High Salvington is a neighbourhood of Worthing, in the borough of Worthing in West Sussex, England. It is centred  northwest of the town centre and is north of the A27.

History

Pre-history
At the top of West Hill in High Salvington are remains of Neolithic huts, possibly used by Neolithic flint miners.  High Salvington may have one of only a few flint mines in Britain, however since the fields containing the possible mines were disturbed by plough use this cannot be made definite.

Development and preservation of the South Downs 
At High Salvington after 1923, despite the protests of preservationists, many large detached houses of various styles spread almost to the top of Salvington Hill. Housing in the locality reaches higher up the South Downs than anywhere else in Worthing, reaching the 120 metre contour.   Many old trees and banks were retained, especially in Salvington Hill.

Unlike Salvington to the south, High Salvington was part of the parish of Durrington until it became part of the borough of Worthing in 1929.

Geography
High Salvington is on the sea-facing upper slopes of the South Downs north of Salvington and Worthing, and is separated from Findon Valley by The Gallops, a public parkland.

Landmarks
The main landmark is High Salvington windmill, which has been restored to a working condition over the last 30 years.
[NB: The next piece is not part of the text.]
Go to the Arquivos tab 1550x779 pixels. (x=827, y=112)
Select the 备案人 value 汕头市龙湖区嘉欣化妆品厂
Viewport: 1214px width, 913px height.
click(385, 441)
The windmill is open every first and third Sunday afternoon during the months April to September, for the public to view.

Amenities

Commercial
The neighbourhood has a shop, The Village Shop which includes a bakery, post office and general store.

Religious
St Peter's Church, Anglican, was built in 1928 is largely made of corrugated iron and glass.
St Michael's Catholic Church, which moved to its present location from Durrington in 1966.

Politics
Together with Findon Valley, High Salvington is part of the Cissbury electoral division of West Sussex.

Notable inhabitants
The actress Nancy Price lived in a cottage, 'Arcana', in Heather Lane.